▶ **WHAT IS ASKED**
**1.** How much leaf gelatine does the panna cotta recipe call for?
**2.** Quote the panna cotta recipe between "Panna Cotta With" and "Bulgarian apple compote.", inclusive.
**3.** Pick up the panna cotta recipe after its last shown sentence and carry it on.

▶ **PASSAGE**

--------------------

27 August 2010

Panna Cotta With Apple Compote

I went to Waitrose the other day and picked up yet another recipe card, I just can't resist those. This one was Delia's Vanilla cream terrine and is basically a panna cotta, but with yoghurt instead of milk.


Though instead of berries, I made a Bulgarian apple compote.

Panna Cotta
7 g leaf gelatine
425 ml double cream
75 g caster sugar
425 g Greek yoghurt
2 tsp vanilla extract

Apple Compote
850 g apples
7.5 dl water
1 lemon
2.5 dl caster sugar
2.5 dl apple brandy or white wine
0.5 tsp ground cinnamon
3 cloves


  1. Make the panna cotta first, as it needs a few hours to set. Place the gelatine in a little cold water for 5 - 10 minutes to soften up.

  2. Place the cream and sugar in a saucepan and heat up on low just enough to dissolve the sugar.

  3. Squeeze out the gelatine and stir into the cream until it dissolves, then remove from the heat.

--------------------

▶ **DATA**

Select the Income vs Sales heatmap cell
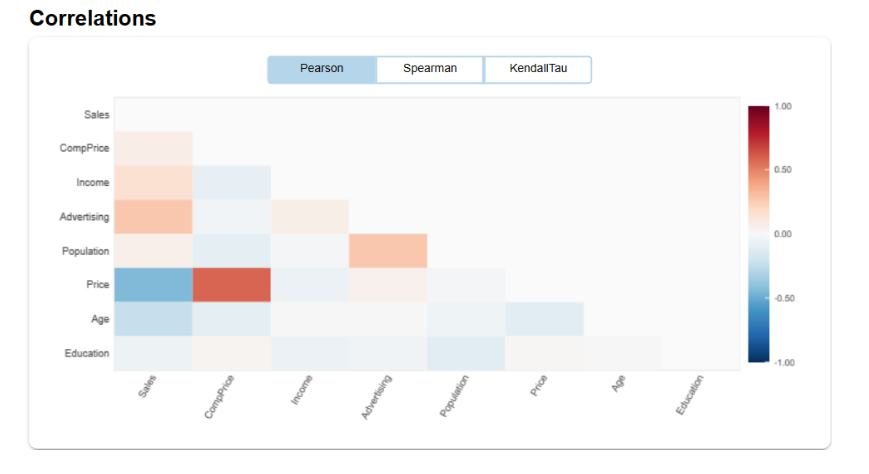 coord(153,183)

--------------------

▶ **EXPECTED OUTPUTS**
**1.** 7 g

**2.**
Panna Cotta With Apple Compote

I went to Waitrose the other day and picked up yet another recipe card, I just can't resist those. This one was Delia's Vanilla cream terrine and is basically a panna cotta, but with yoghurt instead of milk.


Though instead of berries, I made a Bulgarian apple compote.

**3.**
  4. Mix the yoghurt and the vanilla in a bowl, then pour in the cream and stir through well.

  5. Pour into moulds or a loaf tin and allow to cool, then put in the fridge for a few hours to set.

  6. Peel and core the apples, then dice finely and place in a bowl. Note that the amount of apples is after peeling and coring.

  7. Put the water in a saucepan with a couple of strips of the lemon peel and all of its juice, then bring to the boil.

  8. Once it's boiled, pour over the apples and let stand for 5 minutes, then strain the liquid back into the saucepan.

  9. Add the sugar, brandy, cinnamon and cloves to the liquid and bring to the boil once more to dissolve the sugar.

  10. Transfer the apples to glass jars, then distribute the liquid so that all the apples are covered. They will float up to the surface though. Put lids on the jars and allow the compote to cool, then store in the fridge.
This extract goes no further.